If you wish to attend the read around (t’s free, fun, a great way to share, and reading a poem is optional). Note: If you registered already, you do not need to register again, simply use the link sent to you in your confirmation email. Register Here:

Next Read-Around is 8/10/23 at 5:00 PM PST

How It Works:

  1. Read the poem 

  2. Do your own reflection on it, noting what it inspires in you

  3. Feel free to use your own reflection as your prompt or…

  4. Use the selection of prompts in the column on the right

  5. Pick one that inspires you and write (feel free to use only one or write several poems using different prompts) or…

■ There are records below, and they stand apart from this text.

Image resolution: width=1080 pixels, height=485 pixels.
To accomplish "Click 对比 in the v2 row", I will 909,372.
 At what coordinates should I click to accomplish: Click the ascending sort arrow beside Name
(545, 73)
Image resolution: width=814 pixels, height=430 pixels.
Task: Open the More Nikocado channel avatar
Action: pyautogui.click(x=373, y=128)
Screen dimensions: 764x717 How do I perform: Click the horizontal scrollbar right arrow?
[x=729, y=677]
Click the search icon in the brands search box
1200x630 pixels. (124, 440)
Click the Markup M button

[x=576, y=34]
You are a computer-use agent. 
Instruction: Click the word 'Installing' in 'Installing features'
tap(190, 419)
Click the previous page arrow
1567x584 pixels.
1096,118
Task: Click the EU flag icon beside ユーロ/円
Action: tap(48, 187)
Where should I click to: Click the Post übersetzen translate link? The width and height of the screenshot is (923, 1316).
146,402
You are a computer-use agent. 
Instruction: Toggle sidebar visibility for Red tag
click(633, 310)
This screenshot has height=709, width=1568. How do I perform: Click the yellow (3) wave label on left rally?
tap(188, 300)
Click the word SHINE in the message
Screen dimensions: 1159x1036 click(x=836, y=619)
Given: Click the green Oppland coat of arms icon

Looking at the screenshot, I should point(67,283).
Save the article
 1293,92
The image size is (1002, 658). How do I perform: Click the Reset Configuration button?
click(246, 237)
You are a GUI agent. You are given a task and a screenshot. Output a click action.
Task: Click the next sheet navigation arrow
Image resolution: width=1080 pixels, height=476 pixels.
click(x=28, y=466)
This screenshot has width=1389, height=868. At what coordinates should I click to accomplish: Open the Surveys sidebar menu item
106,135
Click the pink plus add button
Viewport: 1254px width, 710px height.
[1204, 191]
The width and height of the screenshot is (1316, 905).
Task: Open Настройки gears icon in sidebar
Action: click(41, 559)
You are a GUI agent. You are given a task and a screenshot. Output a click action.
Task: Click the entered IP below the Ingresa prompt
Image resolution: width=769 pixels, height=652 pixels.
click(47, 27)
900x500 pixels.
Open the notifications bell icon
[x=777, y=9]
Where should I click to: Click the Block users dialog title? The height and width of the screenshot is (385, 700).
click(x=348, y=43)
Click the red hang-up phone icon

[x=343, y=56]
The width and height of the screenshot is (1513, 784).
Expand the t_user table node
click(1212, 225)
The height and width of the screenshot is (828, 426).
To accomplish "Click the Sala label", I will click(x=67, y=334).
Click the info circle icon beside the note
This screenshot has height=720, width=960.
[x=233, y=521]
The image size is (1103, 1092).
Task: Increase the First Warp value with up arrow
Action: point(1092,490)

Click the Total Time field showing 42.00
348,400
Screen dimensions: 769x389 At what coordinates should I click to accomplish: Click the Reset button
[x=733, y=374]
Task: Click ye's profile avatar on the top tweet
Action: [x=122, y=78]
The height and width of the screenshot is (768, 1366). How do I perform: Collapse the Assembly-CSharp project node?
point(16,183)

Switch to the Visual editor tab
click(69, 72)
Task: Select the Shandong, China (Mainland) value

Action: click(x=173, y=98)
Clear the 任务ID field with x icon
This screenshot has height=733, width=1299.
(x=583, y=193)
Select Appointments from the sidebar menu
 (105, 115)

  6. Don’t use any of the provided prompts and follow your inspiration from wherever it comes

My Thoughts

“Each day I long so much to see the true teacher.” What an opening line for Francisco Albánez’ poem, The One Who Is At Home. It touches that deep seated sense of insufficiency at the core of being human in the increasing complexity of today’s world. There are so many voices hooking us on what we are lacking, real or imagined,  pulling us off center, and promising to teach the secret to fame, wealth, beauty, and joy. If only we could find the true teacher; the one who can teach us to be at home in our own broken, battered, and beautiful lives. And right there, in the title, Albánez gives the answer: the true teacher is the one who is at home. The poem follows the logic of Chuang Tzu’s famous butterfly dream: am I a man dreaming I am a butterlfy or a butterfly dreaming I am a man. Albánez brings the magic of that mystical dissociation by referring to the one who is at home. What if there is one inside of you that is already totally at home in your life? What if you let that one be your true teacher. Maybe all you need to do is observe and listen to distill your own secrets of how you live and love freely.

The One Who Is At Home

Each day I long so much to see
The true teacher. And each time
At desk when I open the cabin
Door and empty the tea pot,
I think I know where he is:
West of us, in the forest.

Or perhaps I am the one
Who is out in the night,
The forest sand wet under
My feet, moonlight, shining
On the sides of the birch trees,
The sea far off gleaming.

And he is the one who is
At home. He sits in my chair
Calmly; he reads and prays
All night. He loves to feel
His own body around him;
He does not leave his house.

Francisco Albánez
https://www.ayearofbeinghere.com/2015/08/francisco-albanez-one-who-is-at-home.html
Translatedby Robert Bly


Prompt Ideas

  1. Journal or write a poem about the “true teacher.” You can use the prompt, The True teacher is the one who…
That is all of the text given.